For those Airmen making their first transition into parenthood, the Nellis Family Advocacy Program offers the New Parent Support Program designed to educate and facilitate the many needs of new parents.

The NPSP serves as a voluntary, home visitation program for expectant parents and parents with children no more than three years old.

"Most of the Airmen who come in are new to the military and are on their own for the very first time," said Ellie Hauck, a family advocacy nurse with the 99th Medical Operations Squadron.

The program is focused on providing home visits, helping Airmen adjust to their new roles as parents and developing problem-solving skills.

"The most important thing is educating parents about the pregnancy, prenatal care and the many growth and development changes the whole family will undergo," said Mrs. Hauck.

In addition to counseling and educational services, cooperation between the Nellis and Las Vegas communities helps to further the parenting success of Nellis and Creech Airmen.

Donations from organizations like the Las Vegas Assistance League have empowered NPSP nurses to provide layette sets, diapers, videos and educational literature to assist parents.

Thanks to the generosity of the Las Vegas Assistance League, NPSP was able to provide 100 layette sets to their clients.

Karen Garretson and her husband, Zach, an F-15 crew chief with the 57th Aircraft Maintenance Squadron, are enrolled in the NPSP awaiting the birth of their daughter, Amy, who's expected to arrive in late December.
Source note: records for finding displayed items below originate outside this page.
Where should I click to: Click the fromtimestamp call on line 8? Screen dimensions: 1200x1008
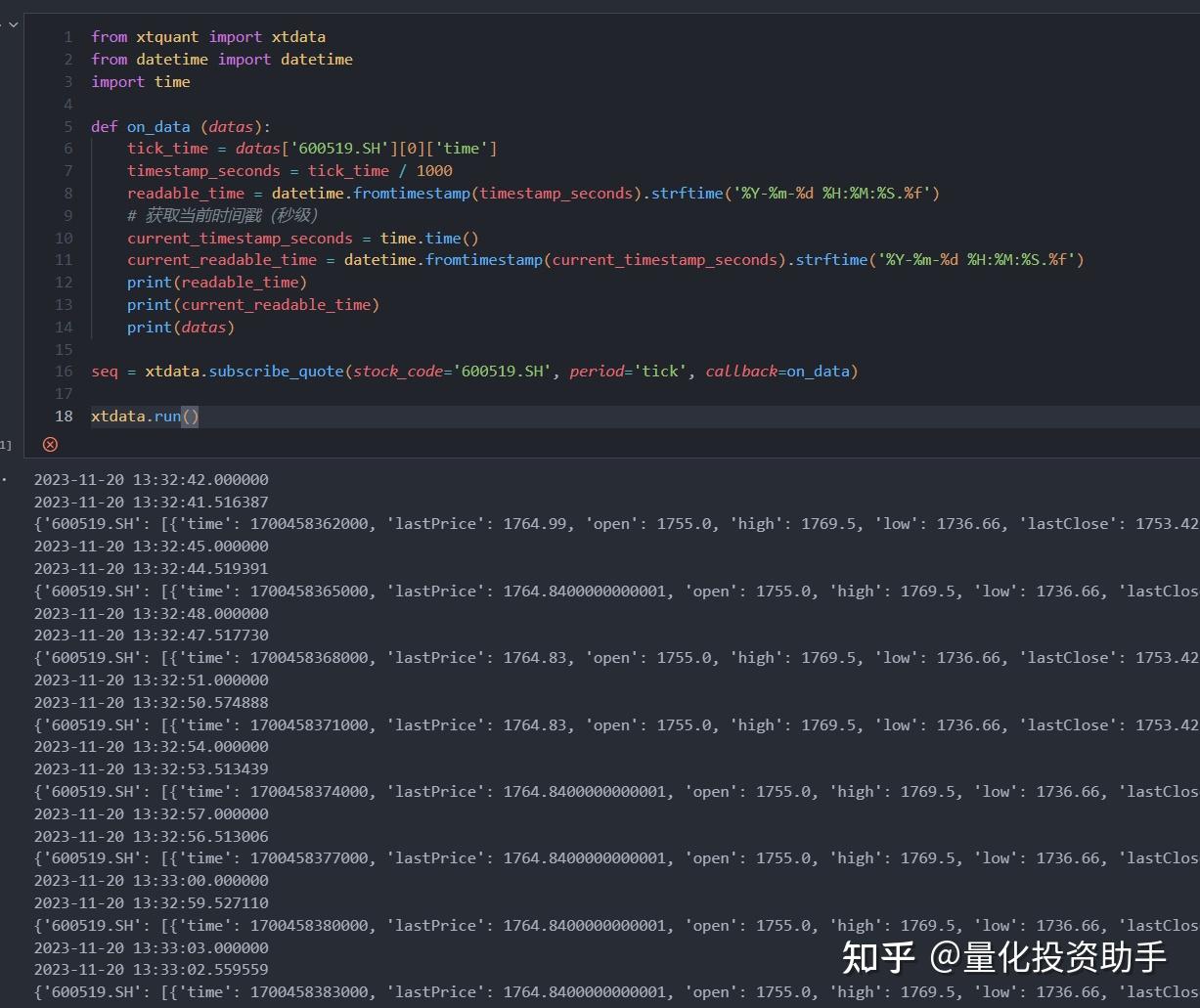pos(411,194)
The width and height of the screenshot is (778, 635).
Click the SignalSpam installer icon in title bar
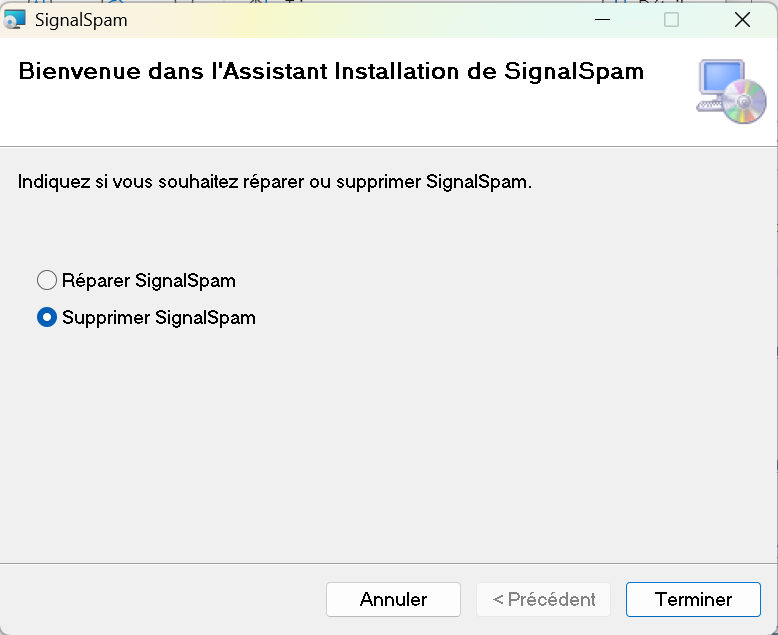14,19
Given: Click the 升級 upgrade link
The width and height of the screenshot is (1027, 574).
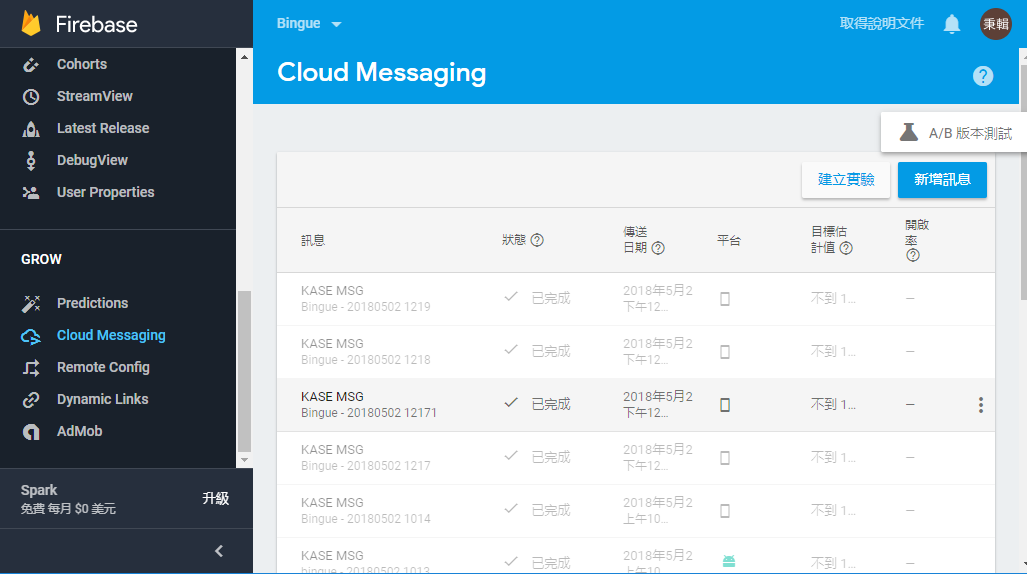Looking at the screenshot, I should [x=215, y=498].
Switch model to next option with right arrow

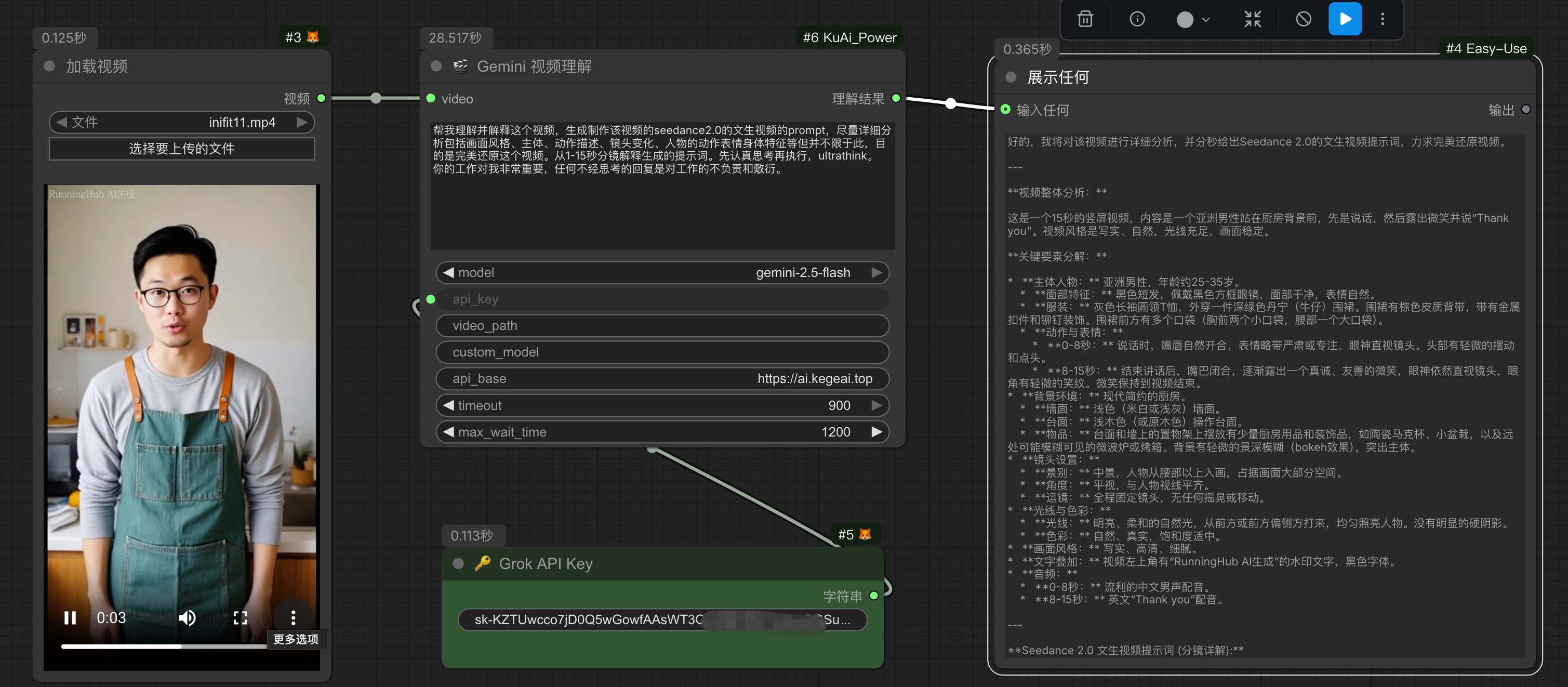[x=876, y=273]
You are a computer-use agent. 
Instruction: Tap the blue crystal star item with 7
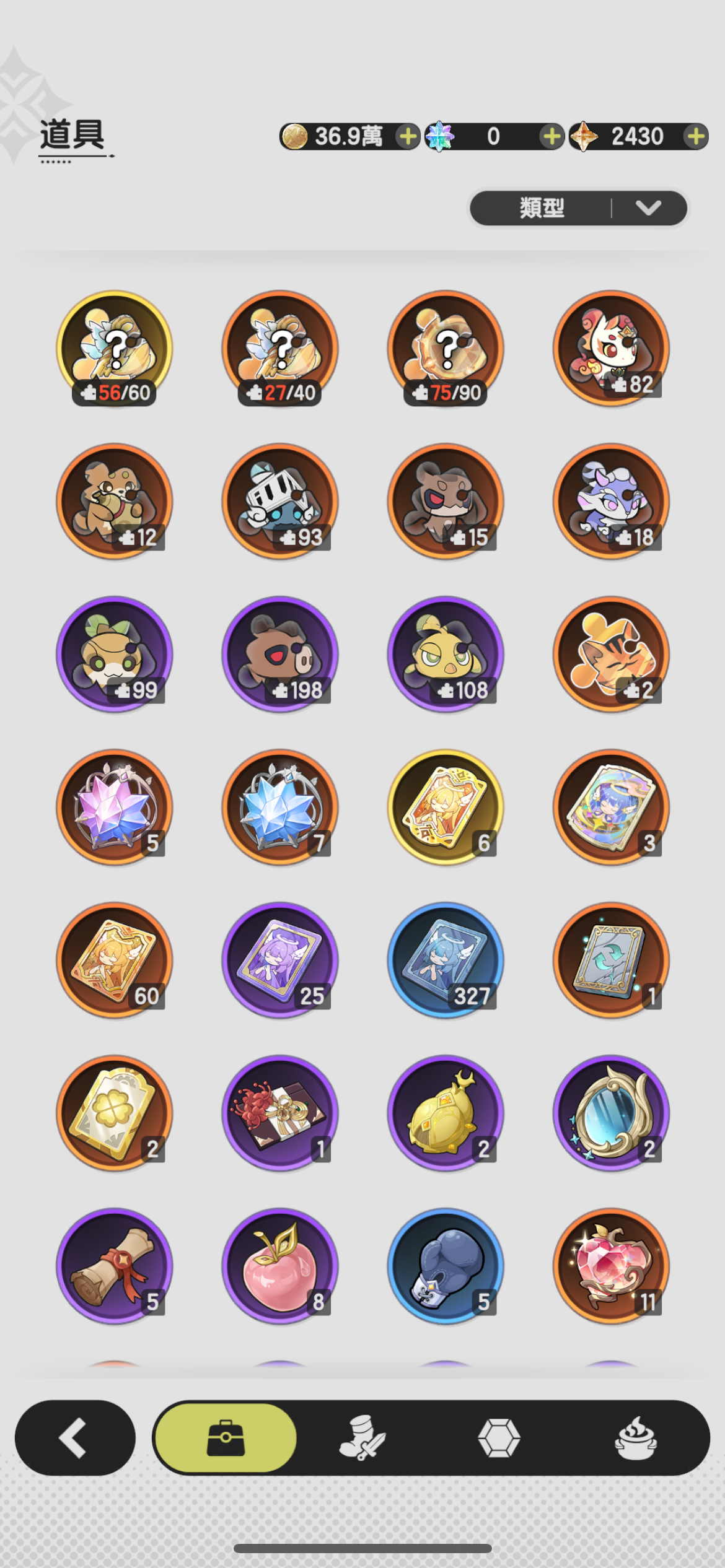(280, 807)
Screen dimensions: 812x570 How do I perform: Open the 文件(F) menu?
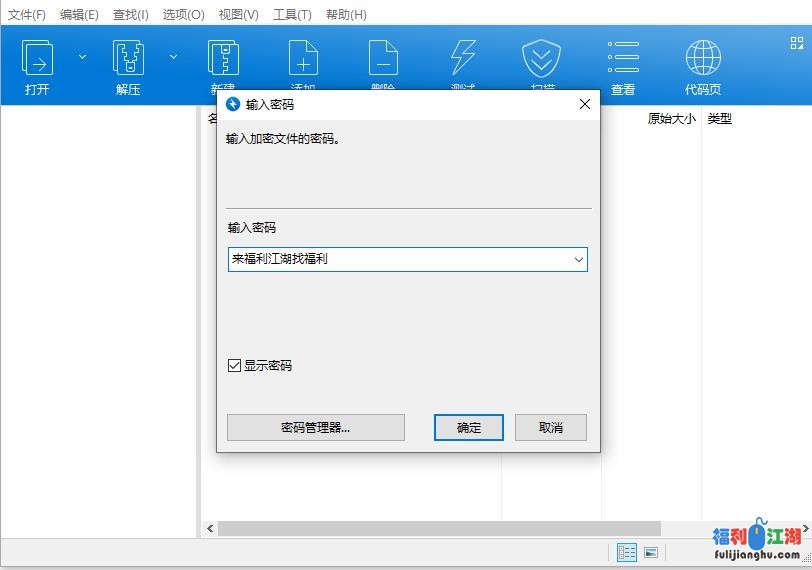[x=27, y=15]
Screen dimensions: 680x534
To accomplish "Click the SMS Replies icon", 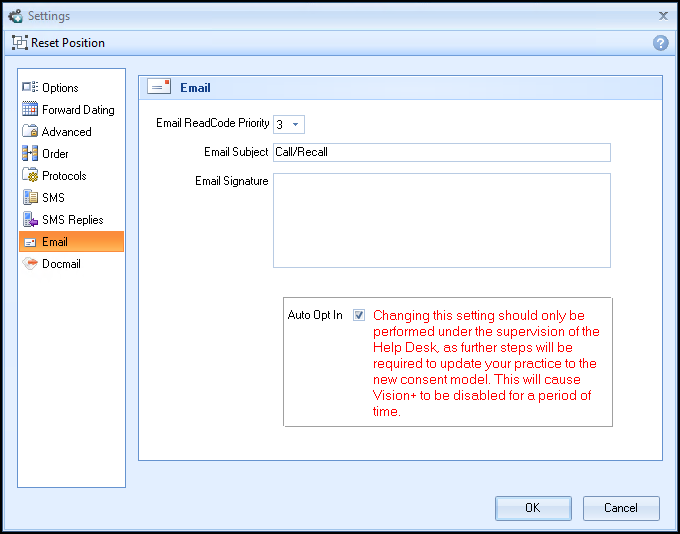I will (30, 220).
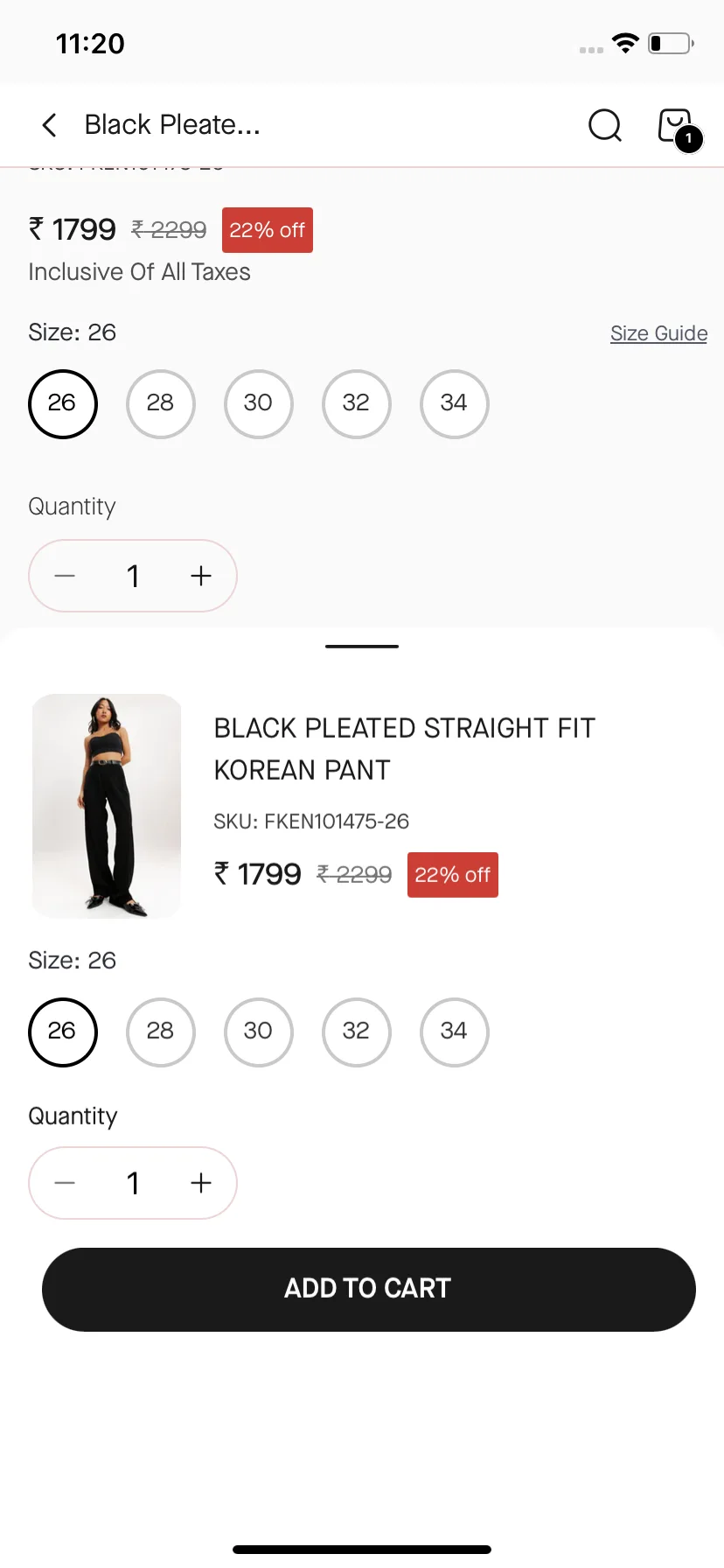Decrease quantity in bottom sheet

pos(65,1183)
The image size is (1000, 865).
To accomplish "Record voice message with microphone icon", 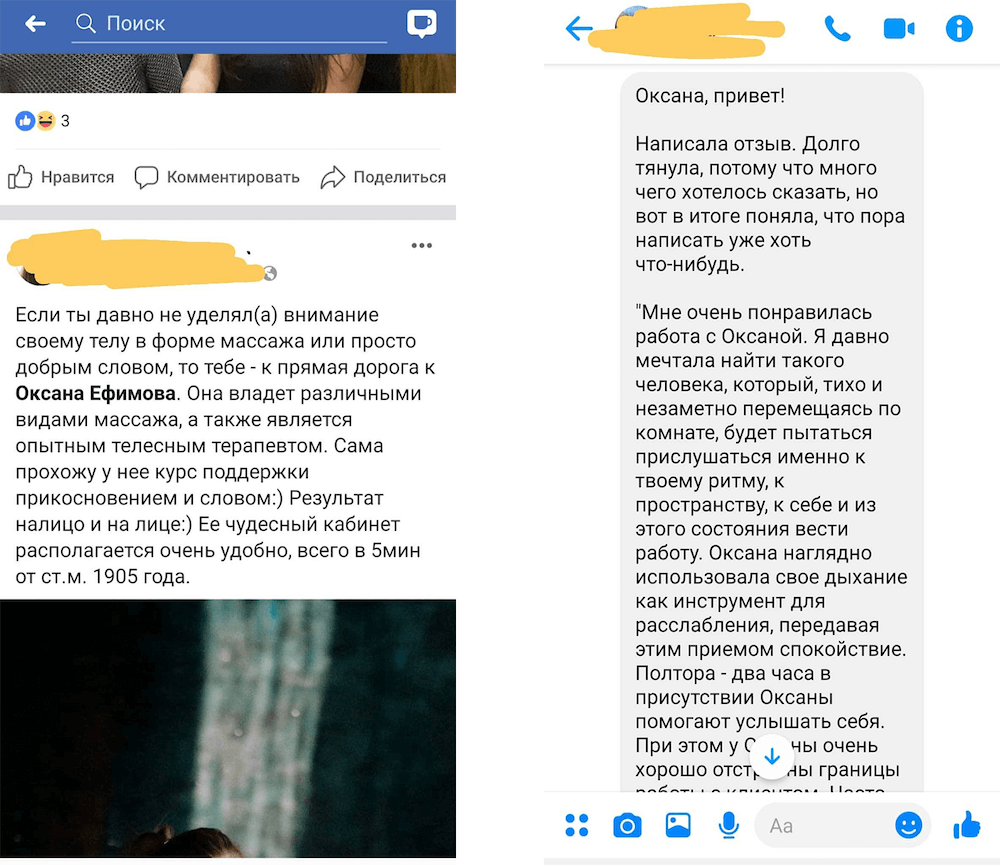I will tap(728, 825).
The Women's Health Clinic suggested the program to the Garretsons as a means of support.

The assistance the NPSP offers is making the Garretson's transition to parenthood less stressful and more manageable.

"The pregnancy has been an emotional rollercoaster, but the one-on-one care from our [nurse] makes me feel more prepared about being a mother," said Mrs. Garretson, a former sensor operator with the 11th Reconnaissance Squadron at Creech.

"I think the most beneficial aspect of the program is once our daughter comes and we start focusing on the developmental issues of being parents," said the expectant mother.

As with most programs the Air Force offers, the NPSP is all about a committed focus on the happiness and well-being of Airmen and their families via a well-rounded approach to Airmen and the Air Forces' needs.

"If Airmen are happier in their homes, they stand a greater chance of doing a better job at work," said Mrs. Hauck.